┌─ Extract
John Boggs had heard about disputes between the Sox medical staff and most notably Jacoby Ellsbury, Curt Schilling, and Jason Bay. He needed to know whose side the Sox doctors were on — the owners who pay them or the players whose careers could hinge on their care.

In an age when baseball stars command a king’s ransom and team doctors serve both the players and club owners, their triangular relationship has turned the company physician’s office into an arena ripe for high-stakes conflicts. Concerns about the competing loyalties of team doctors have spurred an increasing number of major league players to try to protect their livelihoods by seeking second opinions from independent physicians not employed by their clubs, according to sports medicine specialists.

The issue has rarely mattered more to the Sox, as they prepare for Opening Day Friday, after a 2010 season marred by debilitating injuries.

“It’s a business, baby,’’ said Dr. Craig D. Morgan, a consultant for the Kansas City Royals who has provided second opinions for many major leaguers, including Schilling. “The player is like a racehorse. The team wants to get its investment out of him, and when an injury occurs, the question becomes, ‘Is the treatment going to make him produce for us or not?’ ’’

Players beware, said Morgan and some independent specialists.

“There are plenty of team doctors who are the best at certain things and support the player’s interests,’’ Morgan said. “There are plenty of others I wouldn’t send my dog to, and I love my dog.’’

Morgan was not speaking specifically of Boston’s team physicians, who are generally well-respected by Sox players and specialists unaffiliated with the franchise. In terms of providing care and avoiding conflicts of interest, “there are discrepancies around the league,’’ said Dr. Richard Steadman, a renowned knee surgeon who has operated on many major leaguers. “But I think the doctors in Boston are great.’’

Boggs was concerned enough that he monitored every step of an exhaustive physical Sox doctors conducted in December on Gonzalez.

“I came away from it with the utmost confidence in the staff,’’ Boggs said. “That will remain solid until something dissuades me from it.’’

Ellsbury’s confidence was shaken last year, when he missed 144 games with rib injuries. He publicly complained that, while he was under the care of the Sox medical staff, he was “playing with five broken ribs I didn’t know about.’’

Sox medical director Dr. Thomas J. Gill denied in an interview that his staff committed any error in Ellsbury’s case. Gill said he has never placed the team’s interests over a player’s. Nor has the Sox front office ever tried to influence his recommendations for baseball or business purposes, he said.
└─
Instructions –
A. Using the article on Red Sox team doctors, decide whether each statement agrees with it. Answer yes or no for each and quote the words that settle it.
(i) Ellsbury missed 144 games last year because of rib injuries.
(ii) Morgan's criticism was aimed specifically at Boston's team physicians.
(iii) Sox doctors gave Gonzalez a physical in December.
B. Write out the part of the article on Red Sox team doctors that begins at the words "In an age when" and stops after "by debilitating injuries.".
┌─ Data under study
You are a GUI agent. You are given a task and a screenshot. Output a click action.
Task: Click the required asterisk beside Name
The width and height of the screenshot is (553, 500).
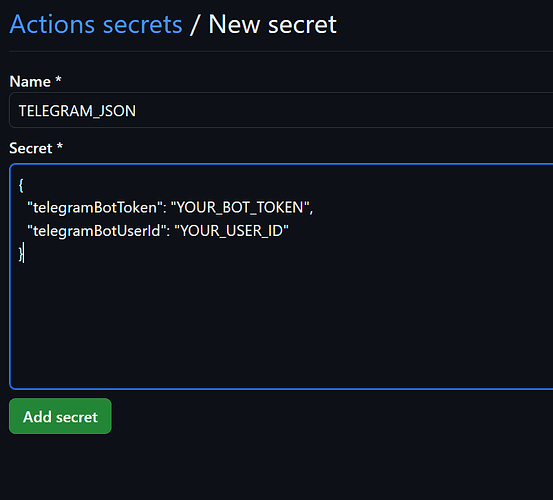coord(59,79)
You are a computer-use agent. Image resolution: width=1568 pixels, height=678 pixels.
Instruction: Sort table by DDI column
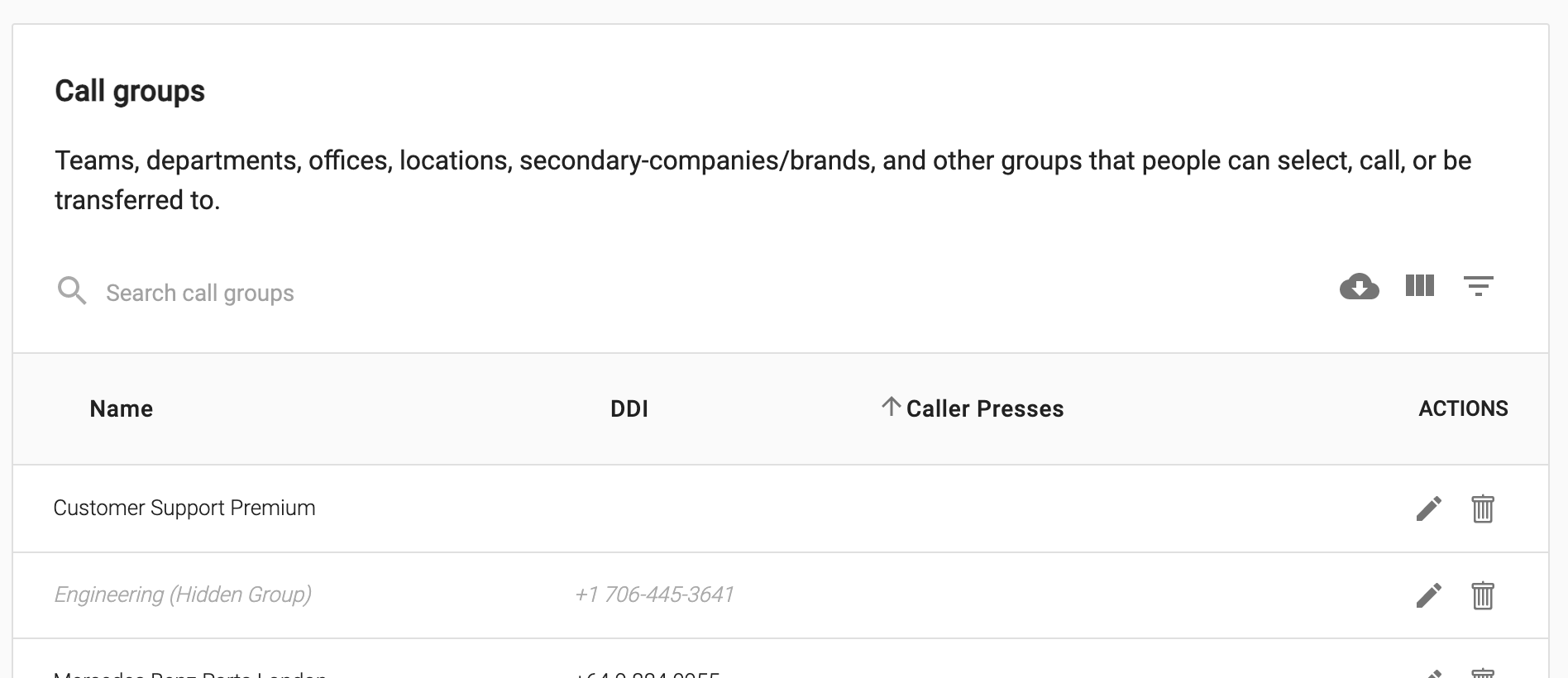point(629,408)
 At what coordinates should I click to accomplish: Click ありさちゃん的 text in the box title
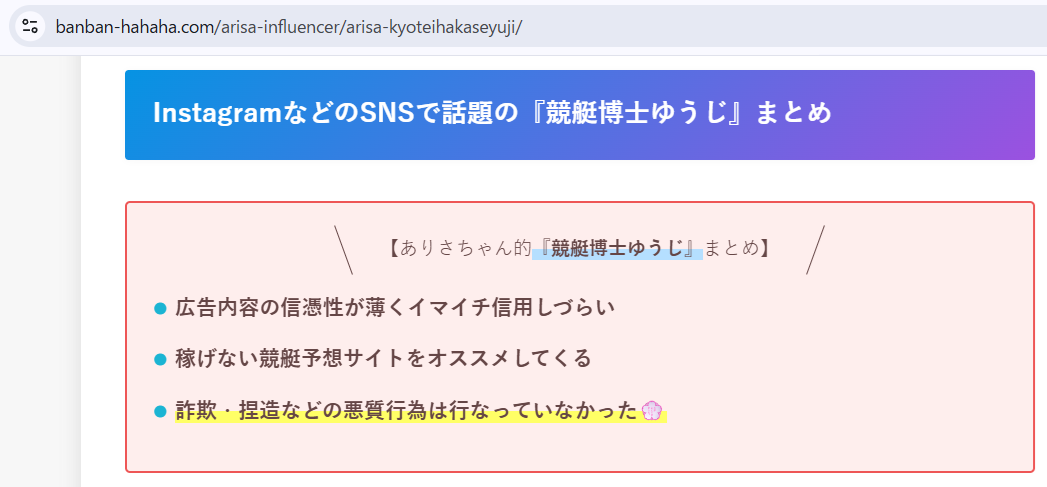[465, 249]
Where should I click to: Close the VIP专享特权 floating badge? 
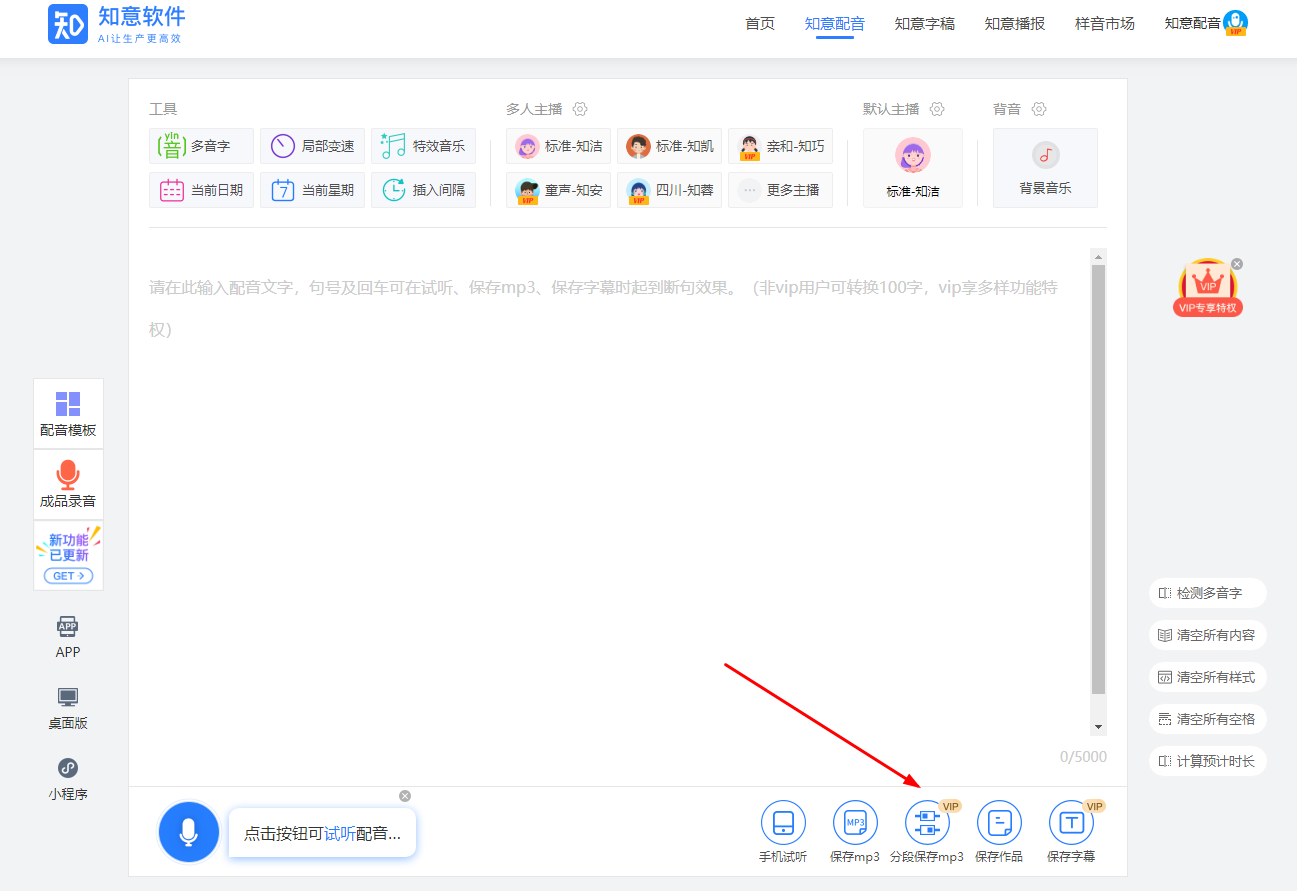click(x=1237, y=264)
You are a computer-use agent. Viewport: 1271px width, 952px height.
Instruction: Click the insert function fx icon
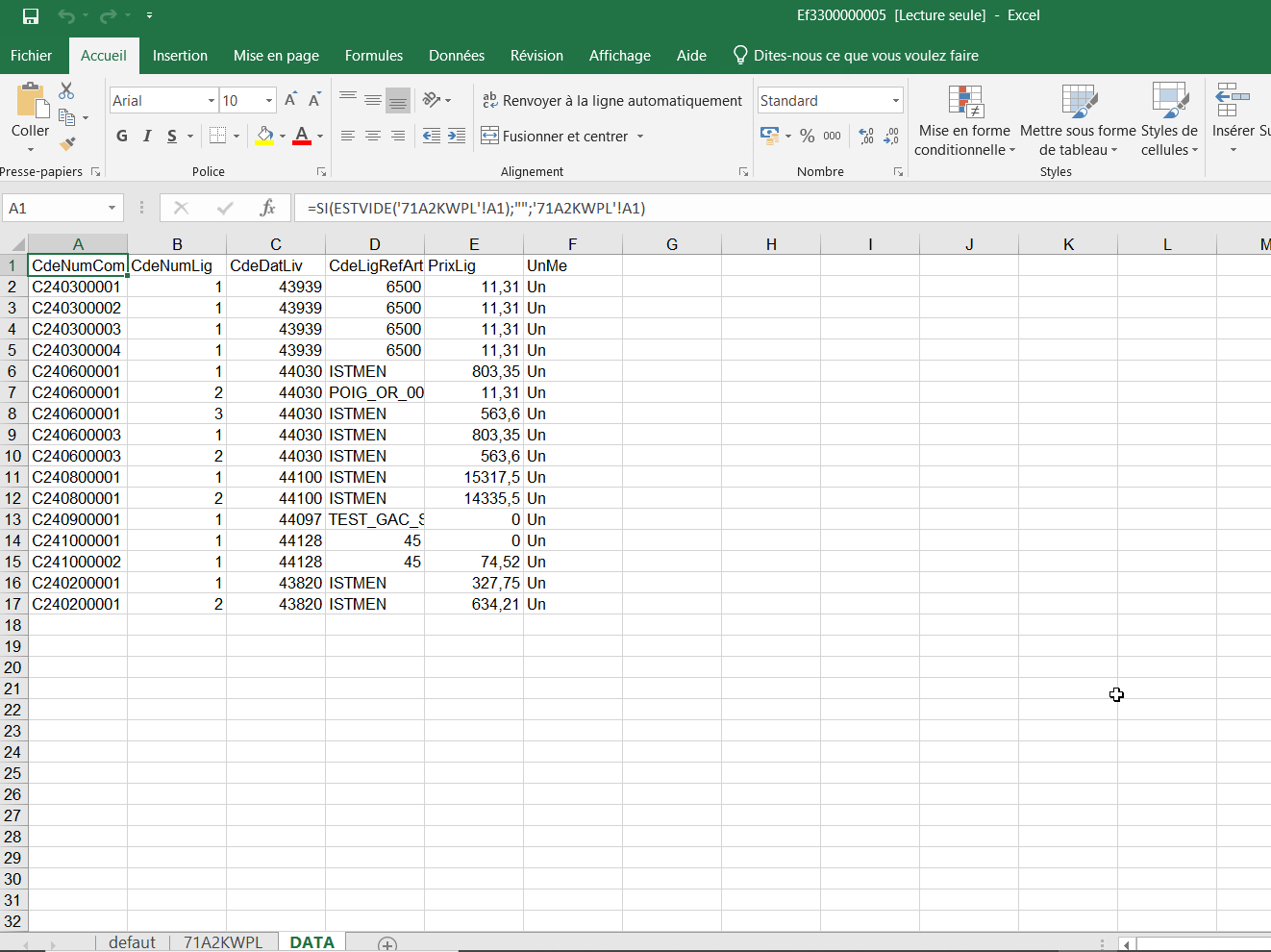tap(267, 208)
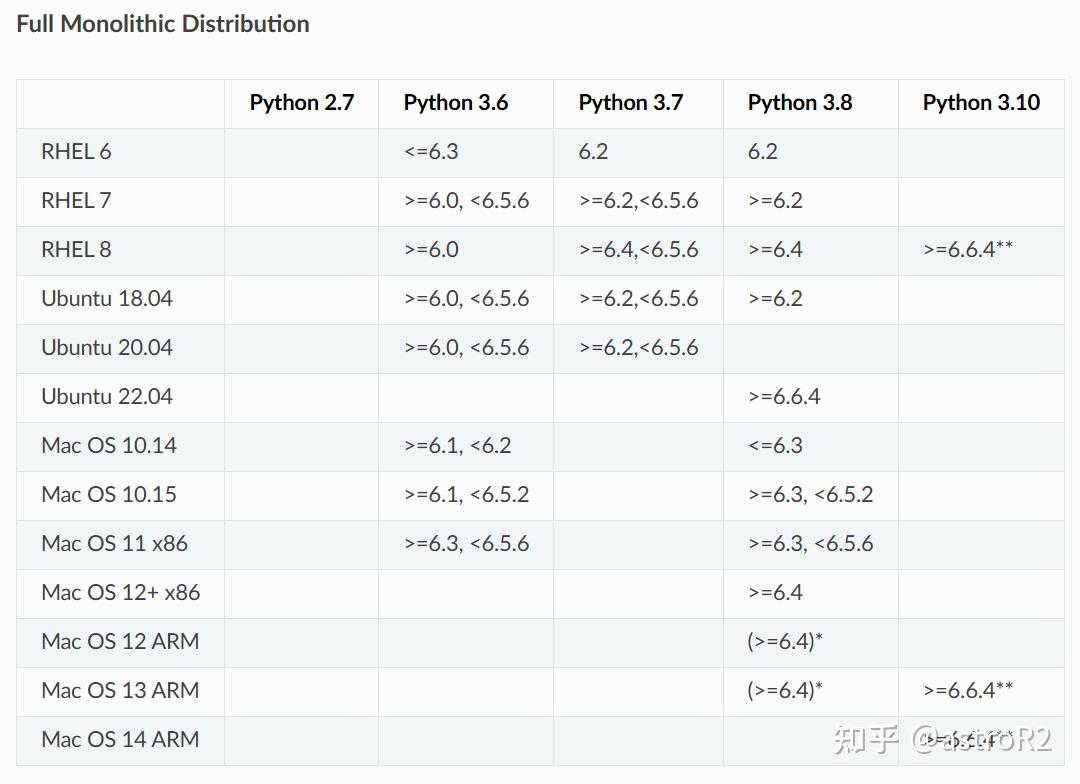Click the <=6.3 cell in RHEL 6 row
Screen dimensions: 1080x784
pos(431,152)
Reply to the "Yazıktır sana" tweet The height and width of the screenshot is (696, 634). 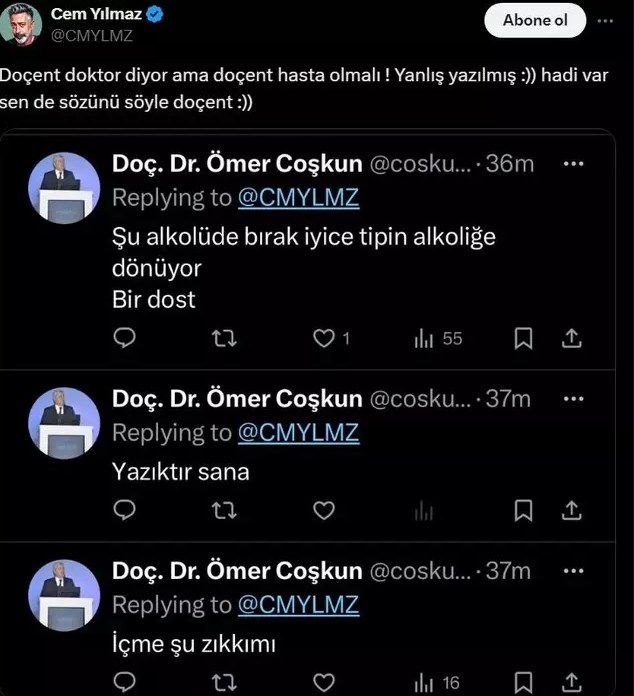click(124, 511)
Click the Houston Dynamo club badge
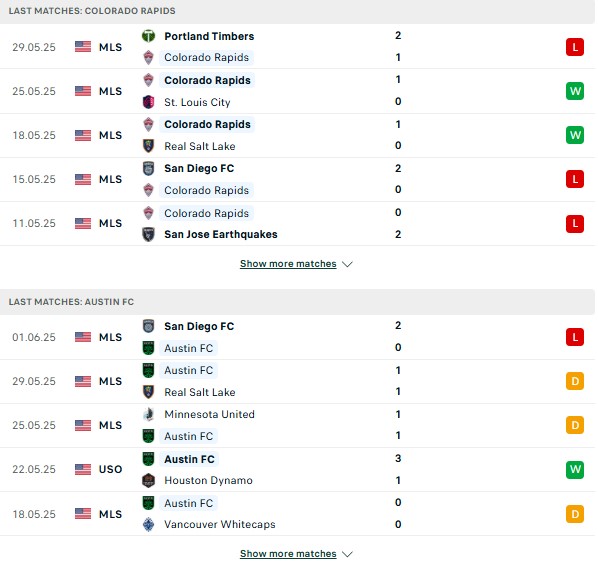Viewport: 598px width, 574px height. click(148, 480)
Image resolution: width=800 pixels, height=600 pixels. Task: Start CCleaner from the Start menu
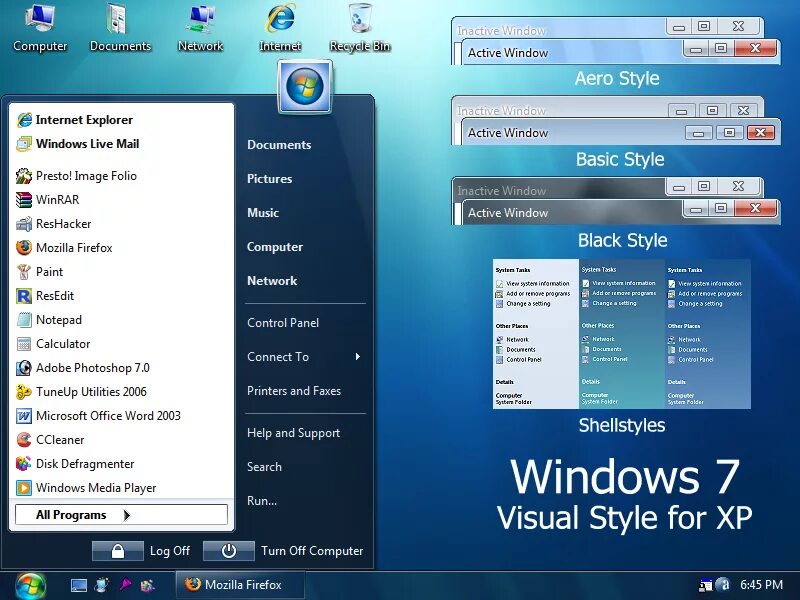(60, 439)
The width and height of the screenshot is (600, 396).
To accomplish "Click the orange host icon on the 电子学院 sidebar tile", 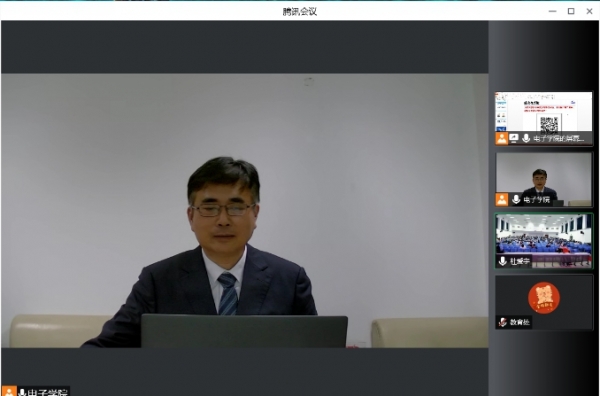I will (x=502, y=199).
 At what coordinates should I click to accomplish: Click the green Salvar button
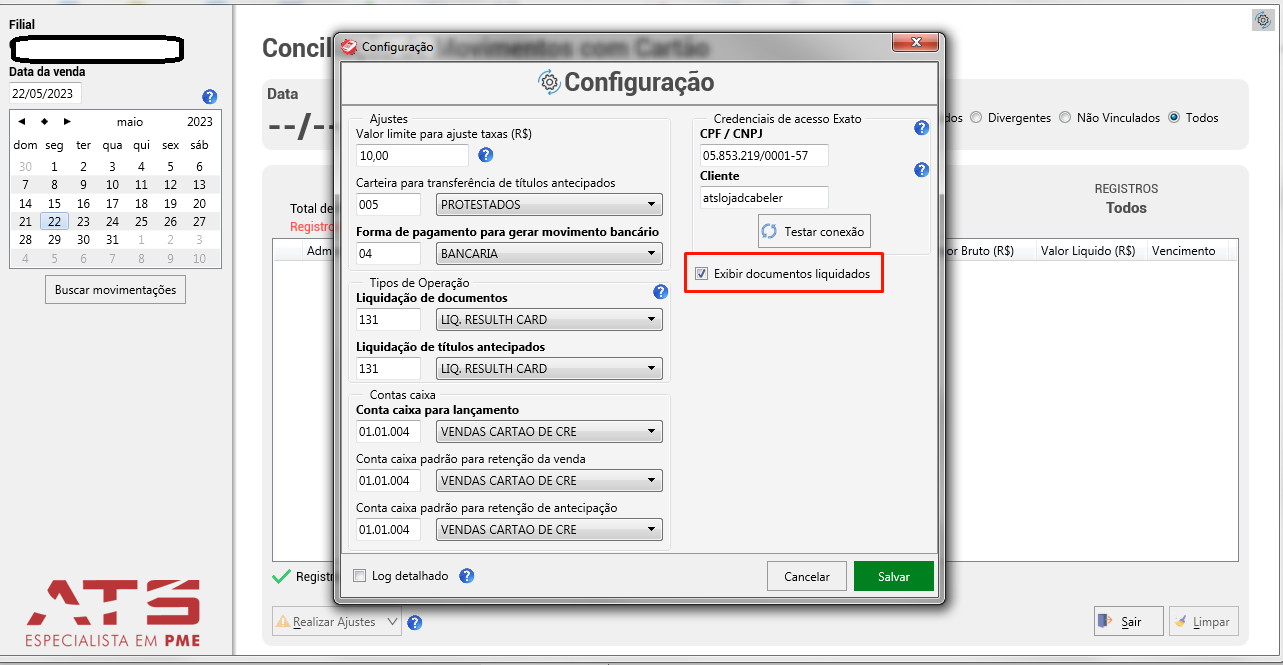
└─
Answers to the problems –
A.
(i) Yes: "he missed 144 games with rib injuries."
(ii) No: "Morgan was not speaking specifically of Boston’s team physicians"
(iii) Yes: "an exhaustive physical Sox doctors conducted in December on Gonzalez."

B.
In an age when baseball stars command a king’s ransom and team doctors serve both the players and club owners, their triangular relationship has turned the company physician’s office into an arena ripe for high-stakes conflicts. Concerns about the competing loyalties of team doctors have spurred an increasing number of major league players to try to protect their livelihoods by seeking second opinions from independent physicians not employed by their clubs, according to sports medicine specialists.

The issue has rarely mattered more to the Sox, as they prepare for Opening Day Friday, after a 2010 season marred by debilitating injuries.